The limitation period for bringing whiplash claims should be slashed to six months, the Lloyd’s Market Association (LMA) has proposed.
As the rhetoric steps up with the transport select committee’s inquiry into whiplash, the LMA said its proposals would “reduce the number and cost of whiplash claims in the UK, particularly reducing the number of frivolous and fraudulent claims”.
As an alternative to cutting the three-year limitation period, the LMA said damages should be reduced for claims submitted more than six months after an accident.
In its submission to the select committee, it also called for a tariff of damages that courts can award to whiplash claimants, dependent on the severity of their condition. “The LMA noted that a similar system operates successfully in France, and agreed scales of damages have worked well in other areas of compensation in the UK,” it said.
The LMA supported the government’s proposals to raise the small claims limit for injury claims to £5,000 and a new medical reports process – it called for a change to the situation where “many of the medical agencies conducting assessments of whiplash claimants are owned by solicitors”.
There should also be “a new public debate on the appropriate level of damages for whiplash claims in the UK”, it said.

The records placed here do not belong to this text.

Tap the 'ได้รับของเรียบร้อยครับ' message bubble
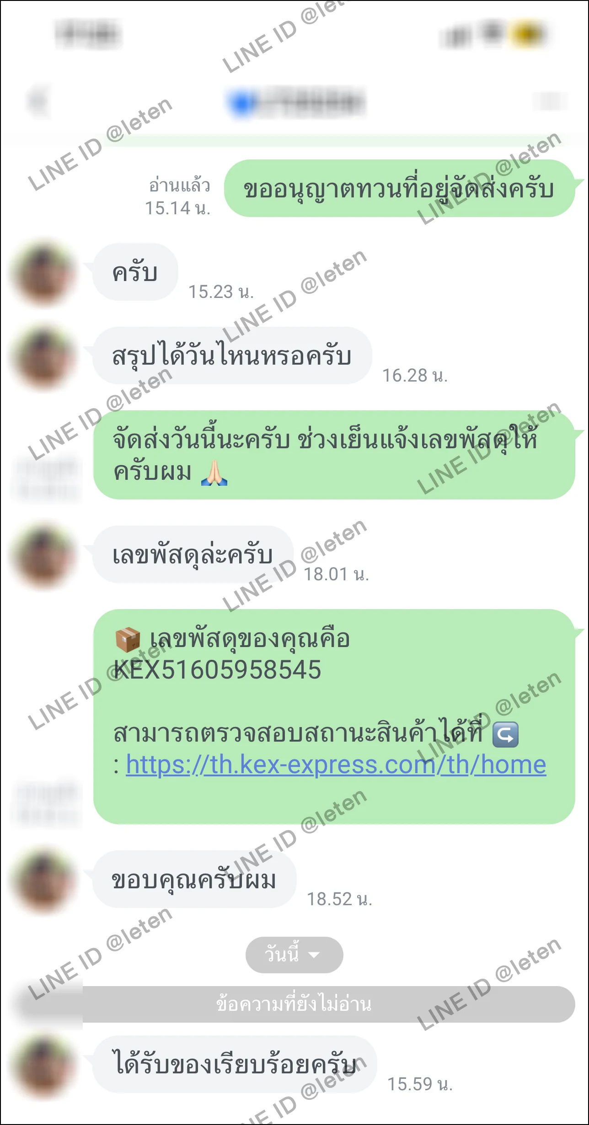Viewport: 589px width, 1125px height. (235, 1064)
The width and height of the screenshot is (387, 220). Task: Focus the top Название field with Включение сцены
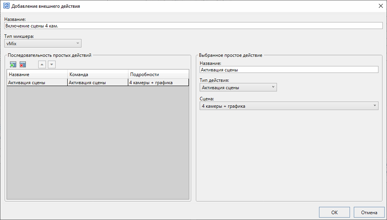pyautogui.click(x=194, y=26)

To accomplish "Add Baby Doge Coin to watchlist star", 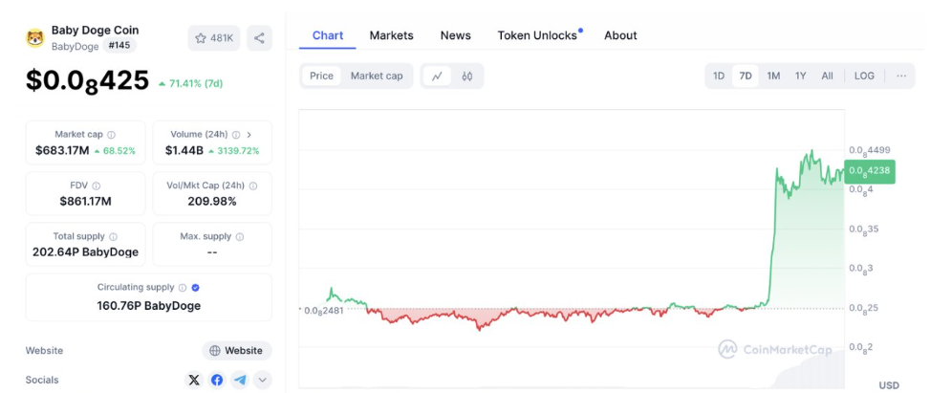I will [x=214, y=38].
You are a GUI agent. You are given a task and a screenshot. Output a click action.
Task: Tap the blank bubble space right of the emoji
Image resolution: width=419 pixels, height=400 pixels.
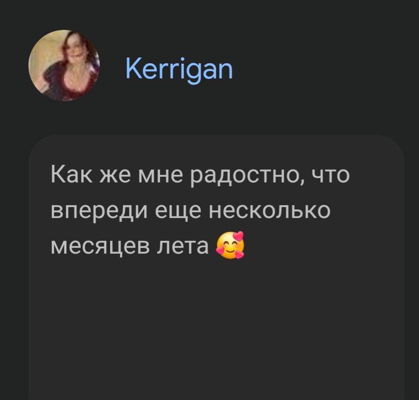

David Powell, the LMA’s underwriting manager, said: “A major difficulty is that the low barrier to success for whiplash claims, and the high cost of opposing them, often makes it uneconomic for defendants to mount a legal defence – even when claims are weak. “Whiplash is a highly subjective injury: the accepted legal evidence of causation and injury is entirely based on doctors describing symptoms reports by the claimant – potentially up to three years after the event. We believe the proposals outlined by the LMA would be sufficient to reduce the frequency and cost of low value motor claims in the next few years.”
According to the Association of British Insurers’ submission to the select committee, 78% of PI claims following road accidents in the UK are for whiplash, twice the average percentage of whiplash claims across Europe. It compares to 30% in France and Denmark, 31% in Spain, 35% in the Netherlands and 68% in Italy.
The ABI supported the government’s whiplash proposals, and also said there should be “a fair and transparent method for calculating compensation for minor whiplash injuries, which is set independently”.
Head of motor and liability James Dalton said: “Our proposals will ensure that genuine claimants receive access to justice at a proportionate cost, while driving out fraudulent and exaggerated whiplash claims that increase the cost of car insurance for honest motorists.”
Meanwhile, following its RTA fraud conference last week, the Motor Accident Solicitors Society has called for “an end to the ‘have a go’ culture that is endemic across British society and which has contributed to an increase in fraudulent motor accident claims”.
Chairman Craig Budsworth said: “The government must recognise that problems within the motor insurance industry are being replicated across many areas of society. The way to tackle this is not by introducing one-size-fits-all changes that will also prevent legitimate recompense for victims, but a more holistic approach that includes addressing wider social and cultural issues.
“People need to understand that making a fraudulent claim may, if undiscovered, bring short-term financial reward, but ultimately leads to increases in everyone’s insurance premium as the costs are passed on. Until the root cause is tackled, those who wish to ‘have a go’ will at least seek to do so.”
He urged insurers to play their part by stopping activities such as pre-medical offers and “other incentives that might encourage this behaviour”.